Initial values for the performance evaluation based on preference information were set as shown in Table 3. Since the ability to obtain user location information at the time of the search from the existing collected dataset was limited, user location information was set arbitrarily. Preference is divided into two parameters such as distance and price. A user’s preference is computed by Equation (1) by using the visiting record of the user. When a user visits a particular location, the price preference and the distance preference mean weights assigned to a price and a distance, respectively. In other words, the price preference and the distance preference mean that the reason that a user visits a particular location is a price or a distance. For example, when type 1 with the distance preference 0.7 and the price preference 0.3 visits a location, it prefers distance over price as a choice criterion of the location.
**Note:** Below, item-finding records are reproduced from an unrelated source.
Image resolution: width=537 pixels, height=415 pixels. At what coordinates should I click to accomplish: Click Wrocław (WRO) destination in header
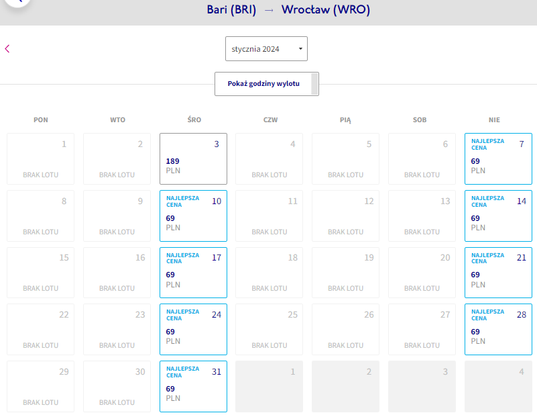tap(325, 9)
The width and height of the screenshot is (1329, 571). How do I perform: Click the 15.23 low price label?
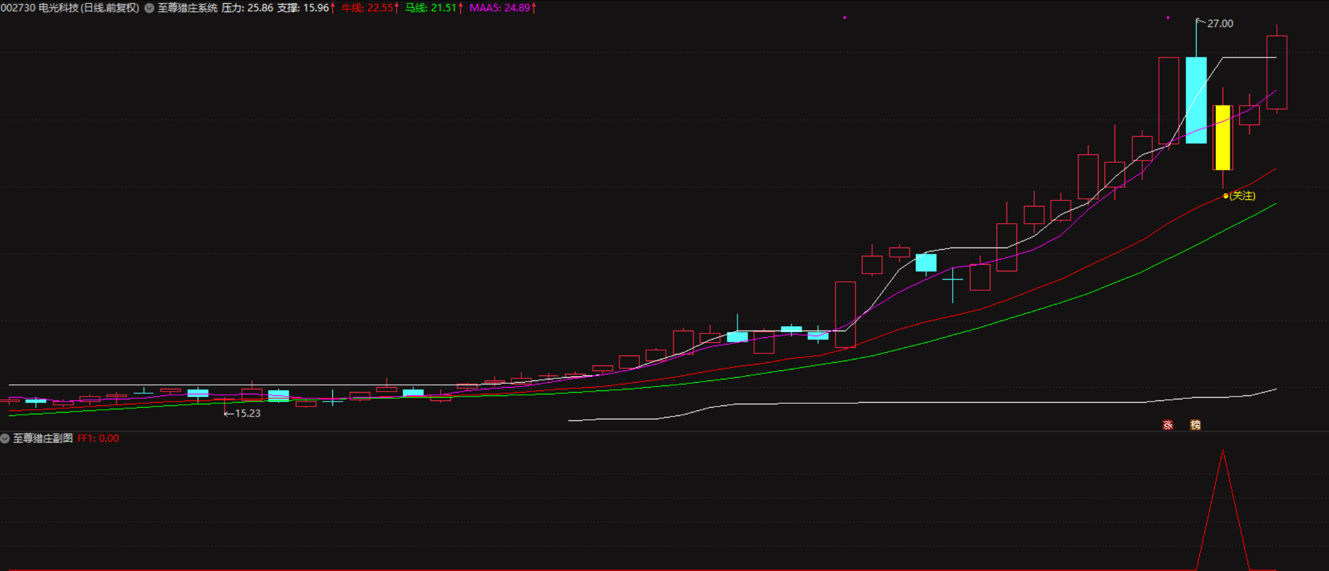pos(247,413)
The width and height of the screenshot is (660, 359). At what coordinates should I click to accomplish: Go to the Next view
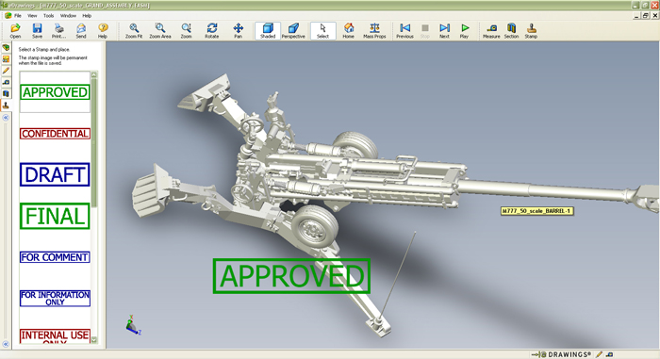tap(444, 31)
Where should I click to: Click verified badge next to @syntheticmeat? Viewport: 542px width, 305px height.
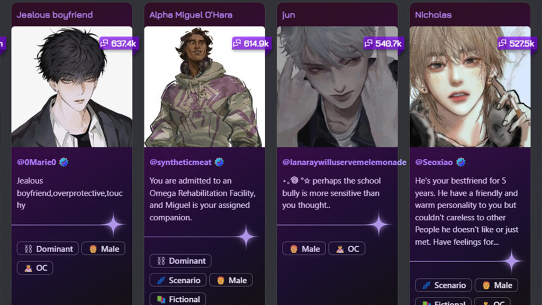tap(219, 162)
The search frequency represents the number of search requests about a particular location and is used to compute ranking scores in Equation (4). As shown in Equation (4), the proposed scheme assigns high weights to the location preference when the search frequency is high. It assigns high weights to the popularity when the search frequency is low. The user types are classified into seven types according to the price preference, the distance preference, and the search frequency. In order to conduct the performance evaluation according to the preference and the search frequency, types 1, 2, 3 and 4 set a high price preference value to 0.7 and a low price preference value to 0.3 based on data collected via the Gowalla API. The distance preference was applied in the same way as the price preference. We also set the high search frequency value to 0.8 and the low search frequency value to 0.2. For the performance evaluation of the extreme cases, we used type 5 and type 6. We used type 7 to compare the characteristics of a user not considering particular types of preferences. To verify the flexibility of the proposed scheme, we conducted experiments with a variety of setup criteria. The search location of the user was 14th Street, New York, NY 10011, United States, and the search radius was within Downtown, New York City.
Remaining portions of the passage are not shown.